Em seus seis anos de exibição, Lost revolucionou a televisão em diversos níveis, tanto nos aspectos narrativos que explorou, quanto nos novos paradigmas de audiência que se estabeleceram no culto à série, e até mesmo em novas fórmulas de produção. É inegável inclusive a influência da série além do mundo da TV, transformando áreas como o marketing e a comunicação ao solidificar (senão criar) técnicas de guerrilha como o marketing viral e o ARG.

Mas sem dúvida, o que mais surpreendeu o grande público foi a capacidade da série em se recriar a cada temporada. Pensando bem, a cada ano, Lost nos apresentou uma série nova: mistério, fantasia, ficção científica, conspiração, drama… E a cada abordagem da saga dos protagonistas perdidos, uma nova técnica narrativa era apresentada. Flashback, flashforward e agora o polêmico e divisor de opiniões flashsideway.

Acredito que a maior razão da rejeição de muitos em relação a essa nova forma de narrar a história é que pela primeira vez não ficou claro o que isso significa. Se antes os flashbacks eram uma forma de desenvolver os personagens e as relações entre eles e os flashforwards uma forma de criar expectativa e tensão pelo que estaria por vir, os flashsideways pareciam não ter nenhum conteúdo senão mostrar como seria a vida deles se uma determinada bomba de hidrogênio tivesse explodido em uma ilha desconhecida do pacífico 30 anos atrás.

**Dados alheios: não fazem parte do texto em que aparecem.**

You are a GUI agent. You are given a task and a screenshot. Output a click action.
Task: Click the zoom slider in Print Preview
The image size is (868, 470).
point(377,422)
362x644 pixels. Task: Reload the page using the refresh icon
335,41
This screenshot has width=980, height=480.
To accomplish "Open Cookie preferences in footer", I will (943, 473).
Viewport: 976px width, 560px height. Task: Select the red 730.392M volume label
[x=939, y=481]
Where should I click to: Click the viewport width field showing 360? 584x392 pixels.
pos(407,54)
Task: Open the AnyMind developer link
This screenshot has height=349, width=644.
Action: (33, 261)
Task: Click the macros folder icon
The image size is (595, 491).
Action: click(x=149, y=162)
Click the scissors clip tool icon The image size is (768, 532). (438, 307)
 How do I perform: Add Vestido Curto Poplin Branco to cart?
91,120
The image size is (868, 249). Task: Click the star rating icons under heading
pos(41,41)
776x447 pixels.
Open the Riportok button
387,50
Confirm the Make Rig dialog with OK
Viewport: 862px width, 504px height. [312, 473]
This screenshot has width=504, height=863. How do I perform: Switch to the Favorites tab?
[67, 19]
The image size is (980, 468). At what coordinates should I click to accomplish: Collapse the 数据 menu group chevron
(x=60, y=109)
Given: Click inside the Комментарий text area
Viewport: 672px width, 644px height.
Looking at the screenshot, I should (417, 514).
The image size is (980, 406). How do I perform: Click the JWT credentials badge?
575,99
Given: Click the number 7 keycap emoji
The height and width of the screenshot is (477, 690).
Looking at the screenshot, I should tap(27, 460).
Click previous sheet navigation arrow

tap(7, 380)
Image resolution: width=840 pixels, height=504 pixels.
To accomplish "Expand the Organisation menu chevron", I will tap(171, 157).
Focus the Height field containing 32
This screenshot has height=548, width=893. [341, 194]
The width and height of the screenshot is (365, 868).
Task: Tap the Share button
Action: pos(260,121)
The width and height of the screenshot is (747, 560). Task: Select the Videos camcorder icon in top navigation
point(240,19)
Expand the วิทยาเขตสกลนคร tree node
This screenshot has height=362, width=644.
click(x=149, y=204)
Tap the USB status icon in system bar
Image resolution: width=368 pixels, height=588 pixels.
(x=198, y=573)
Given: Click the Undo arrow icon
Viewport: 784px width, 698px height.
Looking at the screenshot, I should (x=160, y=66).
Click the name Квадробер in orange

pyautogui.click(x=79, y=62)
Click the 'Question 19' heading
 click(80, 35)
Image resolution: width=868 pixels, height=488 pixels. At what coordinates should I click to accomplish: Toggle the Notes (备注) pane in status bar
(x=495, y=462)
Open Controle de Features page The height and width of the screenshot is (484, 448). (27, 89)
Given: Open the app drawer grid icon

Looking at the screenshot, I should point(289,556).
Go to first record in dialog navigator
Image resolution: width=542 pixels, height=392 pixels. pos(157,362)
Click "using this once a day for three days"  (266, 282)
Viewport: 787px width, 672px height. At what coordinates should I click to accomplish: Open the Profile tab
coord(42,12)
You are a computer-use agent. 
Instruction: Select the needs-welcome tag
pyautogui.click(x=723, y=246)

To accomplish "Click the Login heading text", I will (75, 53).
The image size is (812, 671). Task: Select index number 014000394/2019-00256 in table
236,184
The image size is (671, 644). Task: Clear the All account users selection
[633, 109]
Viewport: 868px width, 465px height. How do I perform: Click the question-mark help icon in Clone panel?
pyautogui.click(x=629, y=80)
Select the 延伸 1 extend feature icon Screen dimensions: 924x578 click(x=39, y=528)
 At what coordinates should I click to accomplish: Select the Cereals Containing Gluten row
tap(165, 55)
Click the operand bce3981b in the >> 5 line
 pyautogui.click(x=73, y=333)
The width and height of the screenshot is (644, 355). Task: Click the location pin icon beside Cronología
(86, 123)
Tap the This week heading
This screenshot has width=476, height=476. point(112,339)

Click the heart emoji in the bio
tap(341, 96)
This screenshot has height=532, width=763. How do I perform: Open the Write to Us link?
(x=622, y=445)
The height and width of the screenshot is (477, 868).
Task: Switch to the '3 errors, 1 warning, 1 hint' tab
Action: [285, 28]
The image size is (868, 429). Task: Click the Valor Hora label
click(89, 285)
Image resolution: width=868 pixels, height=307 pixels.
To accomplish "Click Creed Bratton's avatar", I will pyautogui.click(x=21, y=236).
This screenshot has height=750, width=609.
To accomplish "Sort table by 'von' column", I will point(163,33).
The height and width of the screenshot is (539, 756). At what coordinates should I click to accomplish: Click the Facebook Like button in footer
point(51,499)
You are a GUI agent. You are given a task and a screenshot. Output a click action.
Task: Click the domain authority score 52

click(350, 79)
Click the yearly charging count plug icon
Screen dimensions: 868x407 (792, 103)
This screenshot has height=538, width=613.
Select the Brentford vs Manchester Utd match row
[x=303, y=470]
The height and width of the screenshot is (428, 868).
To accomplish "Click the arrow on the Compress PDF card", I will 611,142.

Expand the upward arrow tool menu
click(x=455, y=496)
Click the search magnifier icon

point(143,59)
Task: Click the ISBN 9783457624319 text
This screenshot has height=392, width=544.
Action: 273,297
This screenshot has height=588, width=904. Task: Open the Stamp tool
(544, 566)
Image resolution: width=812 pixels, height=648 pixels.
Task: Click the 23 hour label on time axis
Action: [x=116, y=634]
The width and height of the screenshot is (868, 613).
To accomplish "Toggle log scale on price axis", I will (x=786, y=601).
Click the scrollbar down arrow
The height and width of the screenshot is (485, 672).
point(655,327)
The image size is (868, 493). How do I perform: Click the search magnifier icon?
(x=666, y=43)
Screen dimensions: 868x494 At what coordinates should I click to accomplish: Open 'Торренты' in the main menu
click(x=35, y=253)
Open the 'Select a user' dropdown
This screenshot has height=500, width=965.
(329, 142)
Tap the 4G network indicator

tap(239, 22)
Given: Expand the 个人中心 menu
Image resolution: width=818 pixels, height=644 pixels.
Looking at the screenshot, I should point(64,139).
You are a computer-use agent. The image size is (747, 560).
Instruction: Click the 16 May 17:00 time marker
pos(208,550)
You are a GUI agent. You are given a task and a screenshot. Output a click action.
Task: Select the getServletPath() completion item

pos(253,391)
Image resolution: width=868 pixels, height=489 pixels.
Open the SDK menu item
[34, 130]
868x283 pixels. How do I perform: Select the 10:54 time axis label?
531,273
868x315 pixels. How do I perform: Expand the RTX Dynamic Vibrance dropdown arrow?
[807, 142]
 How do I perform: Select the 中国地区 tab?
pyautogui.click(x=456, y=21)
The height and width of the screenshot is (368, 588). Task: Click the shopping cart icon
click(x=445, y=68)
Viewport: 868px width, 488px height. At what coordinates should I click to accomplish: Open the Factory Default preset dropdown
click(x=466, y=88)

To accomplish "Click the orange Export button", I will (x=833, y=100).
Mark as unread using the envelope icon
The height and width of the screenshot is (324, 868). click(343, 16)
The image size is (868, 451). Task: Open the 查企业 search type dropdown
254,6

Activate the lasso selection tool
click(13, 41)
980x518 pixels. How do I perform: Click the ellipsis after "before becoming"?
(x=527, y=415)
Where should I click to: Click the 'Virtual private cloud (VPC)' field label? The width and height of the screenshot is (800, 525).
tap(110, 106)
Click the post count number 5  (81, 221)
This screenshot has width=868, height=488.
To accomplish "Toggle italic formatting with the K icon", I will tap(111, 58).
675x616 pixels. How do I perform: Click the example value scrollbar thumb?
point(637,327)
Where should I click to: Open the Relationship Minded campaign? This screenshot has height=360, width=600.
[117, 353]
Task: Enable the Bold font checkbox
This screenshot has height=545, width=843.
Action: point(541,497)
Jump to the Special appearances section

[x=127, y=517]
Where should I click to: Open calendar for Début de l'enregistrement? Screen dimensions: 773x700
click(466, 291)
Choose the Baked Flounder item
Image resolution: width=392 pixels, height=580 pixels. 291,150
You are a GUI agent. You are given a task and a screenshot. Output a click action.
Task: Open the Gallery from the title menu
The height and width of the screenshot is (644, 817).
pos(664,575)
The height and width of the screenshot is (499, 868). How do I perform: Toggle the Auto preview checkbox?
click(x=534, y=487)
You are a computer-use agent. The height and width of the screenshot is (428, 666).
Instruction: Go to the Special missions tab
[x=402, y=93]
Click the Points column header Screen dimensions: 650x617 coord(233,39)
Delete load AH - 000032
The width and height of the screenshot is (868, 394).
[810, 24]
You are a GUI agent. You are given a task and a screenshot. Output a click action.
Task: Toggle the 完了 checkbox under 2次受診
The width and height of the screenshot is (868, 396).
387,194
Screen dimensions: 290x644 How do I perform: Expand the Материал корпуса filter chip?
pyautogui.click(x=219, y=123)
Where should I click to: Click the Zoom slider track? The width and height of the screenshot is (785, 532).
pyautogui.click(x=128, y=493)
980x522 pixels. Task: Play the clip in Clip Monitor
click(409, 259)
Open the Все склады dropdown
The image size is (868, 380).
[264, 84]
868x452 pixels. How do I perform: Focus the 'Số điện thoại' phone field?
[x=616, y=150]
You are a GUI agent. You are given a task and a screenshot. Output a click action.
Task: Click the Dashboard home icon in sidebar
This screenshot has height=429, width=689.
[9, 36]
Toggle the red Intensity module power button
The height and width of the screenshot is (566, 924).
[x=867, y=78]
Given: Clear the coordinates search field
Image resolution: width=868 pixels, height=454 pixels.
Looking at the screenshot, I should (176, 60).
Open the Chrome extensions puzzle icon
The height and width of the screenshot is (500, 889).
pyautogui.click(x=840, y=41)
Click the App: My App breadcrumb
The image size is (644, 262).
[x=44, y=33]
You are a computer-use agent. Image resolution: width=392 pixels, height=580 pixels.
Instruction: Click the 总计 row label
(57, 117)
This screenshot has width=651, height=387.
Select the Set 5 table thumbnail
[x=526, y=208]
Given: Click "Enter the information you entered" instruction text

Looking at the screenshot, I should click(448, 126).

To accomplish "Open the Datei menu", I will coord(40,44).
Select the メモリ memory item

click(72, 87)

Mas é claro que não poderia ser só isso. Uma série tão bem elaborada em quase todo o seu percurso não poderia se render em sua temporada definitiva a um recurso que não significasse nada a não ser mostrar uma outra realidade sem a menor relação com o eixo principal da história.

Como todo mundo, acabei involuntariamente cedendo boa parte do meu tempo pensando em como amarrar isso, e acho que encontrei a solução.

Claro que isso envolve bastante futurologia em imaginar o que está apenas em algumas poucas cabeças, e justamente por isso existe uma altíssima probabilidade de estar redondamente enganado e perdendo o meu tempo explicando e o de vocês lendo.

Mas vamos lá, a minha hipótese é a seguinte: em 1977 Juliet de fato explodiu a bomba de hidrogênio, matando a todos ao redor e inviabilizando a continuidade da Iniciativa Dharma. A partir deste ponto (e somente a partir dele mesmo, antes dele tudo permanece igual) a vida de todos é alterada por diversos motivos que não são importantes agora, mas que vão desde a ausência de Jacob quanto a meramente um Efeito Borboleta, onde certamente TODO o mundo foi afetado por esta alteração no rumo da história.

Neste quadro, a realidade dita “principal” (que daqui por diante chamarei de Primária, por achar que é um termo mais adequado) simplesmente não existe. Nunca existiu. A partir do momento em que a bomba explode, tudo o que vimos na série até então não apenas desapareceu como nunca aconteceu de fato. O plano de Faraday deu certo, a escotilha nunca foi construída, o avião nunca caiu e ponto final. Fim da história.

No entanto, sabemos que a história não acabou. Continuamos vendo os losties correndo pela ilha e para eles o plano simplesmente não deu certo.

As duas realidades são obviamente excludentes, uma não pode existir se a outra aconteceu. Elas só podem acontecer uma em vez da outra. E é aí que entra minha teoria: a Realidade Paralela será resetada por eles mesmos, possibilitando a continuidade da Realidade Primária.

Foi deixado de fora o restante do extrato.